The Smolinski effect.


It’s time to start wondering if Evan Carter’s 2023 was a fluke.

Does anyone remember Jake Smolinski? Or, more to the point, does anyone remember Jake Smolinski’s 2014 call up with the Rangers?

Smolinksi was an outfielder in the Rangers system in 2014 when he was called up toward the end of the 2014 season. This was the season the Rangers would lose 95 games and end up in dead last in the American League West.

The Rangers were horrible and injury riddled and decided to call up Smolinski. Why not? They had nothing to lose.
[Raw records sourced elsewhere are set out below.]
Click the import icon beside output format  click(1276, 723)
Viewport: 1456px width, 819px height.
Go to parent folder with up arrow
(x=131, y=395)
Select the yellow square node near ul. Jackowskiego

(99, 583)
All the kid did was crush the ball. In twenty-four games and eighty-six at-bats, the twenty-five-year-old hit .349, with a stellar .391 on-base percentage, .903 OPS and an OPS+ of 150. He hit so well, the Rangers won fourteen of their final twenty games of the season, ending on a high note. 

(Smolinki’s late-season heroics also prevented the Rangers from getting the first-round pick they were almost a lock to get before he helped spark the September surge. Instead of picking Dansby Swanson, who ended up falling to the Diamondbacks at one, or Alex Bregman, who the Astros picked at two, the Rangers had to settle for Dillon Tate.)

That eye-opening end-of-season performance from Smolinski turned out to be a fluke. He batted .193 in 2015, .238 in 2016, .259 in 2017, and .128 in 2018. His OPS+ was never higher than the 77 he racked up in 2016. He was out of the major leagues by 2019.

The Jake Smolinski story is a cautionary warning about Evan Carter, who put up equally impressive late-season numbers in 2023 as Smolinksi did in 2014. 

Unlike Smolinski, Carter’s performance helped the Rangers win the World Series.

Will Carter’s fate end up being like Smolinski’s?